**Record excerpts**
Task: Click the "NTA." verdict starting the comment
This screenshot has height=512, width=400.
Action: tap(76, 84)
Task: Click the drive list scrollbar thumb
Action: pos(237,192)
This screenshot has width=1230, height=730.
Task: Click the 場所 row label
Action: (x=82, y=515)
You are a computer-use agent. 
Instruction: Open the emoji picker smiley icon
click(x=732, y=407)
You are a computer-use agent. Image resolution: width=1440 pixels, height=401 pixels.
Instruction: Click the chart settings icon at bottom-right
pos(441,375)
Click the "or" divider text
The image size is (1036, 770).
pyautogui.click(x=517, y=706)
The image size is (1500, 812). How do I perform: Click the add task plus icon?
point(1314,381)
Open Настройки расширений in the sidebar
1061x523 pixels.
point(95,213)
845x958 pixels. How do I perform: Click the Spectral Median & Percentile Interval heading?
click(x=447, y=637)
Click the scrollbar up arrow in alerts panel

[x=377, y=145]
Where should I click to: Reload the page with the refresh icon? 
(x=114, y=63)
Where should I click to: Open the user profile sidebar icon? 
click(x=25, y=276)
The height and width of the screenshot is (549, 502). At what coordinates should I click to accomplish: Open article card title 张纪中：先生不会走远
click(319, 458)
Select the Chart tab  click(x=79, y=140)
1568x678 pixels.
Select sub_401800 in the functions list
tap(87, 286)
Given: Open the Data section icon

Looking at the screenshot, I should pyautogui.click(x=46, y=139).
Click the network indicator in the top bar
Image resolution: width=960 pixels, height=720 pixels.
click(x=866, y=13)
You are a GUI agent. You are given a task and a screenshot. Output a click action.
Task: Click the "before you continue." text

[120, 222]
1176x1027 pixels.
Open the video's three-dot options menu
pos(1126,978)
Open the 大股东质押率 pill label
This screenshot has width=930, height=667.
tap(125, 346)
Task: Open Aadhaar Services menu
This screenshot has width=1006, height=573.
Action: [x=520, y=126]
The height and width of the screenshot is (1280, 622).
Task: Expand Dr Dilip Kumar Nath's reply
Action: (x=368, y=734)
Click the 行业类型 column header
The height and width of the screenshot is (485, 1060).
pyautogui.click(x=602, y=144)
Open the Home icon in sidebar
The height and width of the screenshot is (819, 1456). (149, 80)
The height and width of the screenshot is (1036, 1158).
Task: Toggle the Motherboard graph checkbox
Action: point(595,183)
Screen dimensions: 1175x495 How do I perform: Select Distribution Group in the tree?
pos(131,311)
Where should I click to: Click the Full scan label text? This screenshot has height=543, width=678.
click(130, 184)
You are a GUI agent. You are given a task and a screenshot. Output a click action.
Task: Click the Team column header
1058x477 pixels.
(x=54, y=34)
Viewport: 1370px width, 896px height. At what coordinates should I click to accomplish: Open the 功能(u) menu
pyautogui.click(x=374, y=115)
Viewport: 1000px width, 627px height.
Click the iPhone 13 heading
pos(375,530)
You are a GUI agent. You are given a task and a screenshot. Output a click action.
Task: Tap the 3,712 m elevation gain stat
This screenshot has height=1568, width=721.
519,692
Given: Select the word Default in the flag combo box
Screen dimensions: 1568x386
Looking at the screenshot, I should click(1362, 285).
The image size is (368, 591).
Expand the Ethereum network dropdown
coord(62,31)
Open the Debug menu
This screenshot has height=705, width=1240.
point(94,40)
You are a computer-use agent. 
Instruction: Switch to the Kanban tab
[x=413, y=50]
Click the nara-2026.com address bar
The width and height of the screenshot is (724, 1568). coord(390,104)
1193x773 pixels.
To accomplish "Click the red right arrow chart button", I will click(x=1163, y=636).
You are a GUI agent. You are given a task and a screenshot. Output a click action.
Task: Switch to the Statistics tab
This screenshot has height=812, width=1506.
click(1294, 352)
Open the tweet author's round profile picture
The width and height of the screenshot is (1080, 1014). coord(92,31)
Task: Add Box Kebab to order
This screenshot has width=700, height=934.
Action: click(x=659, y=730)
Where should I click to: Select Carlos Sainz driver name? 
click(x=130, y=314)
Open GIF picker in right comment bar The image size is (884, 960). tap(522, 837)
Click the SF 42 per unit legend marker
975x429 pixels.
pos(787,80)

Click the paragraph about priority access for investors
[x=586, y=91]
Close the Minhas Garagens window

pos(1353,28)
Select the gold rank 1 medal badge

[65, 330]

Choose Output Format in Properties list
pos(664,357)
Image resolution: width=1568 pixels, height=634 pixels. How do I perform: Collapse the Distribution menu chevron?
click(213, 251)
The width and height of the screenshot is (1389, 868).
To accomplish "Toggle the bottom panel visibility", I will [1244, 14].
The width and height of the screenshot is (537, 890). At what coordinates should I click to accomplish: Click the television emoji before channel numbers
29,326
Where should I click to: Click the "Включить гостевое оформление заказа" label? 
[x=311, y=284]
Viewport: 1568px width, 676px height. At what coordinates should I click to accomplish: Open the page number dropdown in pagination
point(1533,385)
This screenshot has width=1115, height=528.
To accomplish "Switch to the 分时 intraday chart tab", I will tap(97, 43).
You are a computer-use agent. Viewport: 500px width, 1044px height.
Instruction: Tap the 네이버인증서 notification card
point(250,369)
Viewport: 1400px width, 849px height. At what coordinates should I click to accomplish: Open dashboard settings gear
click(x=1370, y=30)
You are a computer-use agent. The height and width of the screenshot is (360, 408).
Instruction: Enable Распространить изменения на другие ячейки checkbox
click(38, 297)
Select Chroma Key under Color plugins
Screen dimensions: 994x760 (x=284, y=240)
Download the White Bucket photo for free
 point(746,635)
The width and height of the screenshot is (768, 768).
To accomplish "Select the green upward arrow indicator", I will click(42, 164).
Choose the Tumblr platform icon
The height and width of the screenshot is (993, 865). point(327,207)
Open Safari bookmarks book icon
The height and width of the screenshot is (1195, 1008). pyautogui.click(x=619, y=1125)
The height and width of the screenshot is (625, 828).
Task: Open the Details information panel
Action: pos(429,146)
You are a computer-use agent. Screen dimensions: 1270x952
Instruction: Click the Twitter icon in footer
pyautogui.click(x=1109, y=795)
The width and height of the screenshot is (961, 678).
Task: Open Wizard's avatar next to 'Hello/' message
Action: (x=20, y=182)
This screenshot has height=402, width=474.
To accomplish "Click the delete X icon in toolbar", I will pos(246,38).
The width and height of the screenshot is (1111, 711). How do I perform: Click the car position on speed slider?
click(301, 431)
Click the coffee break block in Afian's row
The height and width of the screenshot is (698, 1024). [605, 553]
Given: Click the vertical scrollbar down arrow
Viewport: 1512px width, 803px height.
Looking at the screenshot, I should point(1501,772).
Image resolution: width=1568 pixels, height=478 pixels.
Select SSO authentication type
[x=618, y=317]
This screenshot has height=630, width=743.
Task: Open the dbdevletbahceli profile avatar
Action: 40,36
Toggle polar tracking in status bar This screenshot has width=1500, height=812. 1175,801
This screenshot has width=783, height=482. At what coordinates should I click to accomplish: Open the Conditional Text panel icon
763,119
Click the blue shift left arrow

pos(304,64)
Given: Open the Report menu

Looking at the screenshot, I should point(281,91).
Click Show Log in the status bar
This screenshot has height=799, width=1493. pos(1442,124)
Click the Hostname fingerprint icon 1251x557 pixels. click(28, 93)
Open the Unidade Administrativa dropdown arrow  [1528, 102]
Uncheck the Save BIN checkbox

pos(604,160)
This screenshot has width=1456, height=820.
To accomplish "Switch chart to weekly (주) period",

**Try it**
Scan the entries for lines holding the string "comment", then copy every one of them.

**Result**
Task: Click the "NTA." verdict starting the comment
Open GIF picker in right comment bar The image size is (884, 960). tap(522, 837)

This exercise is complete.